Fernando Fischmann

Is Your Innovation Stuck? 5 Ways to Rethink Your Approach

27 August, 2014 / Articles
Fernando Fischmann

Everywhere I go, I hear people talk about disruption and innovation. They desperately want to upend their business and be the champion! But instead, they talk, they make changes around the edges to try and compete and the idea gets lost in what if’s and can’t-dos. Any disruption gets squelched barely out of the gate.

Yet there are some major shifts coming (they’re actually already here) that will make this challenge even more difficult. We’ve got the most diverse workplace in the world and getting more so annually. There’s low employee engagement. And people feel under increased competitive pressure.

How do organizations respond? By implementing what they know. Increase productivity! Decrease costs! Pressure employees to do more with less!

But this response is based on same operating assumptions that were laid out in the industrial age. Technology innovation didn’t change this operating assumption; it just added another layer by making optimization faster. The assumption? Workers are machines that can be optimized.

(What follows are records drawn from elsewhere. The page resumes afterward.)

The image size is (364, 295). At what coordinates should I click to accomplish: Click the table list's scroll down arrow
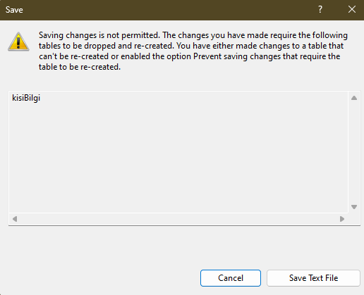pos(354,207)
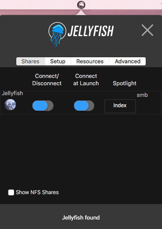Click the Jellyfish share name label
The width and height of the screenshot is (162, 229).
[12, 93]
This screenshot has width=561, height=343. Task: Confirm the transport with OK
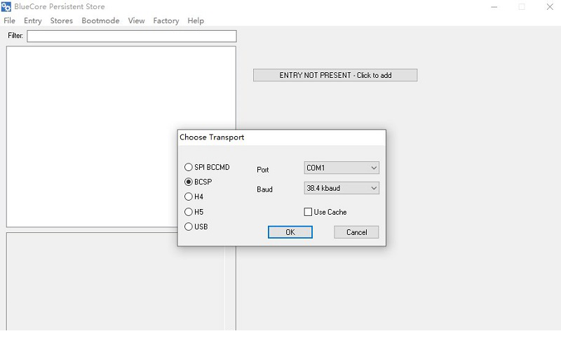[290, 232]
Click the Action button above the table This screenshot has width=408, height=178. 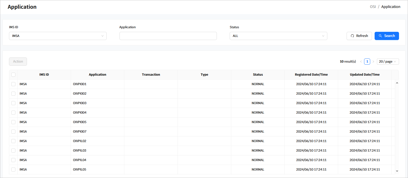click(x=18, y=62)
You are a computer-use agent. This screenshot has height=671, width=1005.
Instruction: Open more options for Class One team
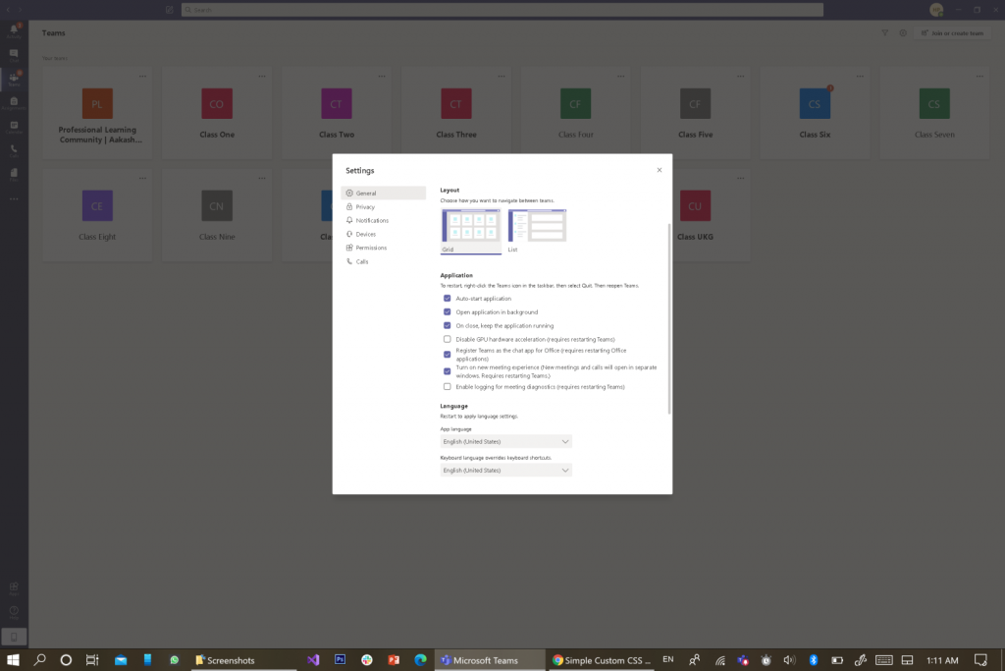(x=262, y=76)
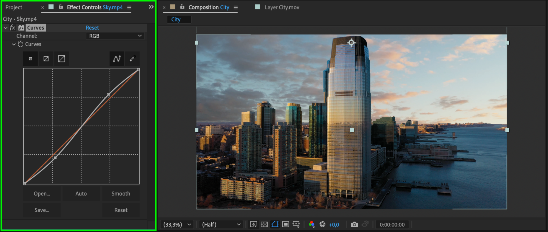The width and height of the screenshot is (548, 232).
Task: Open the magnification (33,3%) dropdown
Action: point(177,225)
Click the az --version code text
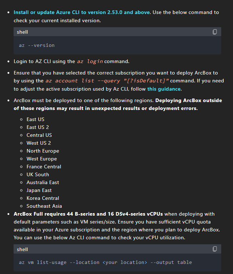 click(x=37, y=45)
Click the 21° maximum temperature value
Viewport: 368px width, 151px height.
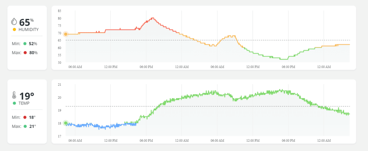[x=32, y=126]
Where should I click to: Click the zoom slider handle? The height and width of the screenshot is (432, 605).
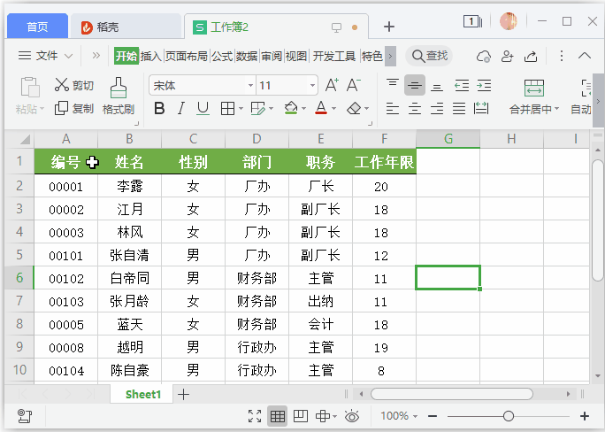tap(508, 416)
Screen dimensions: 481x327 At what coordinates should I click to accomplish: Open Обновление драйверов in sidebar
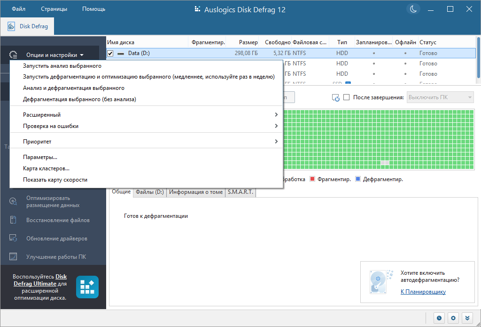pos(57,239)
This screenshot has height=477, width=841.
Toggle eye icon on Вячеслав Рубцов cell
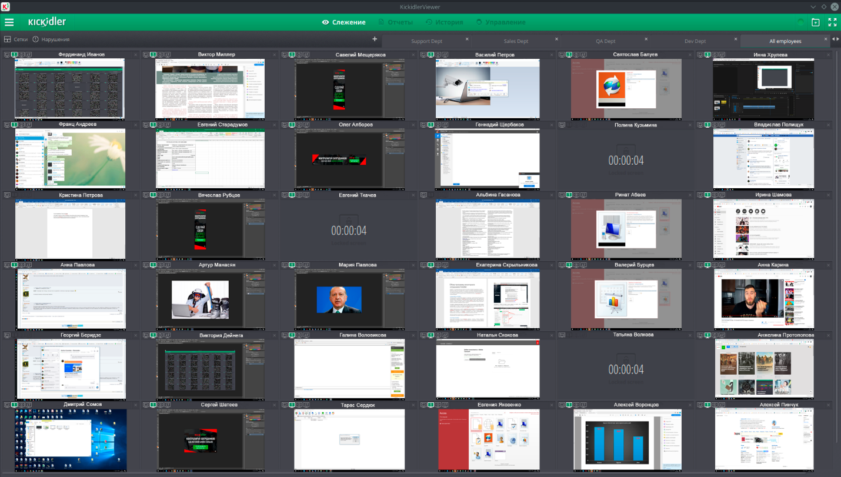(x=160, y=195)
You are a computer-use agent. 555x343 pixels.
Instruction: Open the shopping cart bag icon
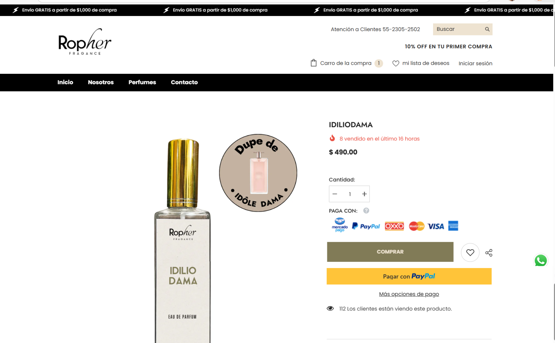[314, 63]
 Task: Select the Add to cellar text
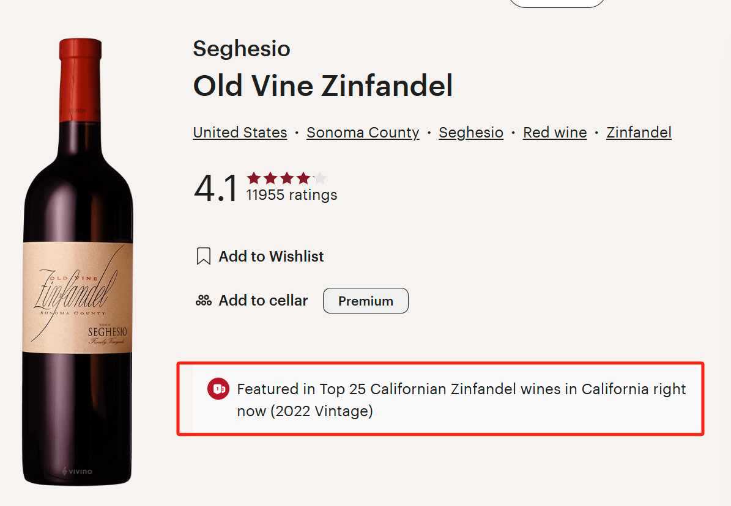(263, 301)
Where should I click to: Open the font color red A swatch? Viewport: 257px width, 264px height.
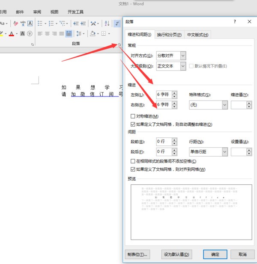(x=11, y=33)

Managers struggle to understand how to leverage their employees’ talent because they are trying to extract more and more. The result? Despite increasing pressure to innovate, most organizations can’t. And talent is ironically, under-utilized: women remain predominantly at low levels, diversity stays flat, employees are under engaged, bureaucracy stifles innovation, and top-down decision making remains everywhere.

The reality is that more optimization and increased productivity can’t solve problems of people. People are messy, different, difficult and frustrating. They are also innovative, creative, collaborative, and connecting. We are trying to optimize something that can’t be optimized. We are trying to solve the wrong problem.

The solution is to rethink the way we work. My colleagues and I at Suffolk University have identified five opportunities to disrupt this operating assumption and leverage the messiness of people. Together these opportunities enable organizations to really disrupt and innovate their business:

1) Achieving Work -­‐ Life -­‐ Self Synergy: not flexibility in time but rethinking how work gets done so that employees can integrate all aspects of their lives. Here, work is designed under the premise that employees can be trusted to get the outcomes required. It requires changes in how work is measured (e.g. beyond a butts in seats approach) and reframing the assumption that work is the only thing that matters.

2) Integrating Productivity Across Diversity: Diversity yields creativity and innovation. But we haven’t figured out how to tap into this. Thus women and ethnicities are underrepresented in leadership. Millennials don’t want to work for corporate America. And performance is still being measured in relation to old methods, mostly based on internal connections and perceptions of performance rather than more objective measures.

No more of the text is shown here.